Wednesday, 5 March, 2008

This week, I’m not even sure if the quote is something that I am glad is out there or is something that I should worry about. It is from Robert M. Green’s new book, Babies by Design: The Ethics of Genetic Choice. It is the closing paragraph of Chapter 7: Playing God (page 196).

The disagreements about intervening at the genetic level will grow in intensity in the years ahead. During the twenty-first century human gene modification is likely to move to the center of religious debates, possibly eclipsing the controversies about abortion, embryonic stem cell research, and cloning.

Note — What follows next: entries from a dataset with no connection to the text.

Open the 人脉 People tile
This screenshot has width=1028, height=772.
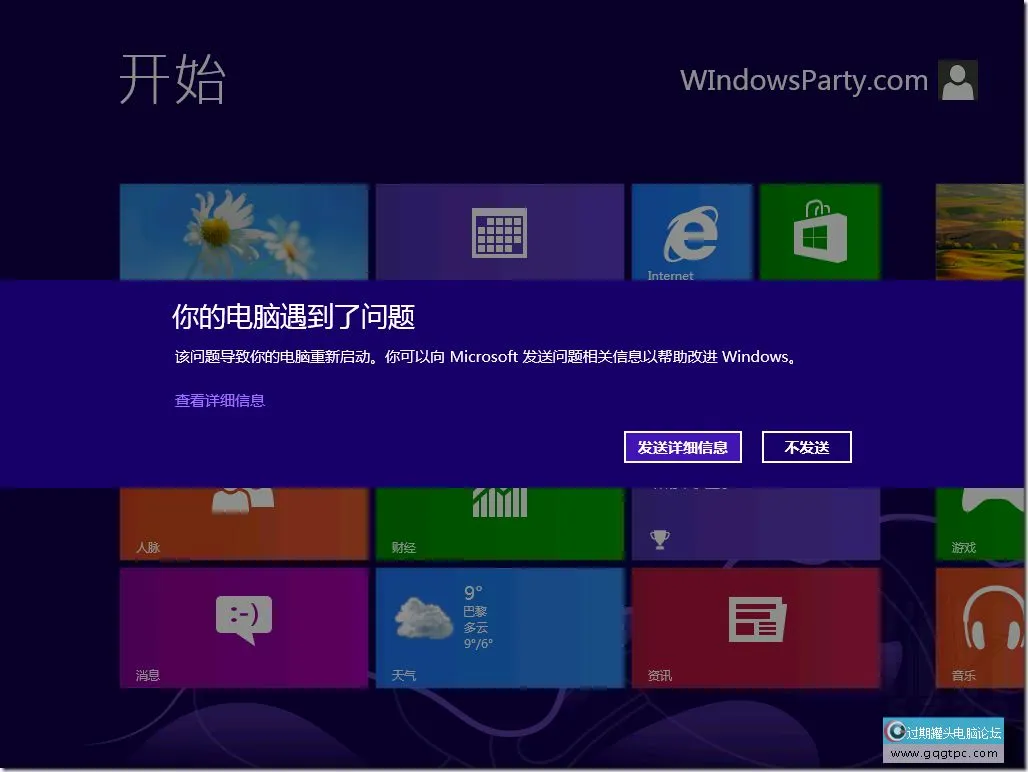243,523
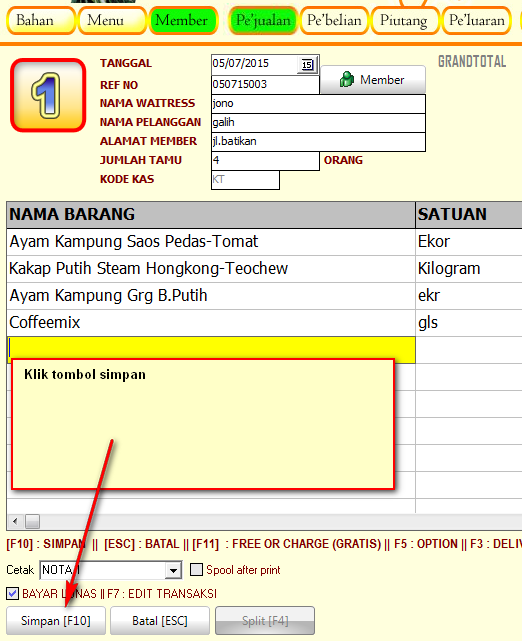522x641 pixels.
Task: Select the Coffeemix row in table
Action: (x=264, y=323)
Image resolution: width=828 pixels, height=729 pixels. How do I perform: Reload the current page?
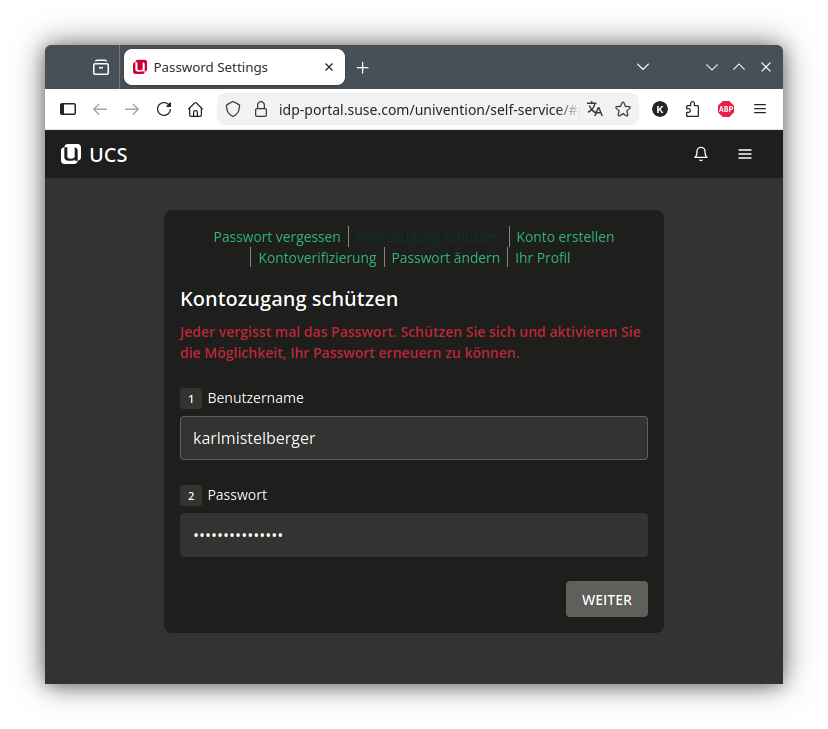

Beginning with more widespread prenatal gene selection and moving on to germline therapies and enhancements, each new manipulation will precipitate a skirmish in the war between differering worldviews. The passions are strong, and the outcome of the debates probably depends on how well we implement the new technologies for choosing our genes. If we do so badly, gene modification will come under the shadow of the failed eugenics movement. If we implement it well, gene modification will become a routine and accepted part of our lives, joining anesthesia during childbirth, birth control, and in vitro fertilisation on the list of reproductive technologies that religions once opposed.

 

It’s scary, but that’s the whole reason I am writing this blog. It’s important we clear the air early of any instinctive objections and calm the shudder of repugnance that many would get when considering the real possibility of somebody genetically engineered to be super smart and good looking, or a cyborg with a memory enhancement chip in her brain. And it’s also important that legal frameworks and restrictions are not so restrictive that the research goes underground, where it can procede in vastly unethical ways that will only see further restrictions put in place, but also not to loose that people are openly put in risky situations to advance the science. We need to find the right balance early, and that won’t happen easily if people are still having instinctive problems with the science, and haven’t moved on to rational moral debate.